Infection workup with inflammatory markers should be performed to rule out occult infection.
Infection:
Adequate debridement should be performed and initiation of culture-directed antibiotic therapy.
Hardware can be retained if less than 6 weeks from surgery. Alternatively, hardware exchange can be performed to increase eradication of biofilm from the wound.
Bone loss:
Seen mainly in open fractures.
Acute bone grafting is recommended as an option for comminution greater than one-third the diaphyseal circumference—no definitive data regarding safety of acute grafting in open fractures is available.
Staged bone grafting is an effective treatment option by utilization of the induced membrane technique.
Rehabilitation
If stable fixation is achieved and the soft-tissue envelope is amenable, only a soft dressing is necessary.
Immediate shoulder, elbow, forearm, wrist, and hand/finger motion should be initiated.
Immobilize in a splint for soft tissue rest if deemed necessary. Motion should be initiated as soon as the soft tissues allows.
Lifting restrictions are at the discretion of the surgeon:
Typically, weight-bearing as tolerated; although, some surgeons might limit weight-bearing for 4 to 8 weeks until there is radiographic evidence of healing.

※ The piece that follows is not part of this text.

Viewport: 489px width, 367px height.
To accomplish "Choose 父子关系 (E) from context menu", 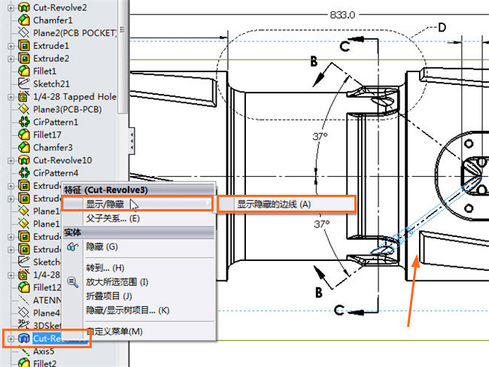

Consider immediate weight-bearing for mobilization purposes in polytrauma patients.
Outcomes
Union rates are approximately 98%.
Functional outcomes are not well reported in large groups and highly dependent on type and severity of injury.
Studies with smaller groups have shown some degree of loss of grip and forearm strength, and a 10-degree loss of rotational forearm motion compared to contralateral forearm.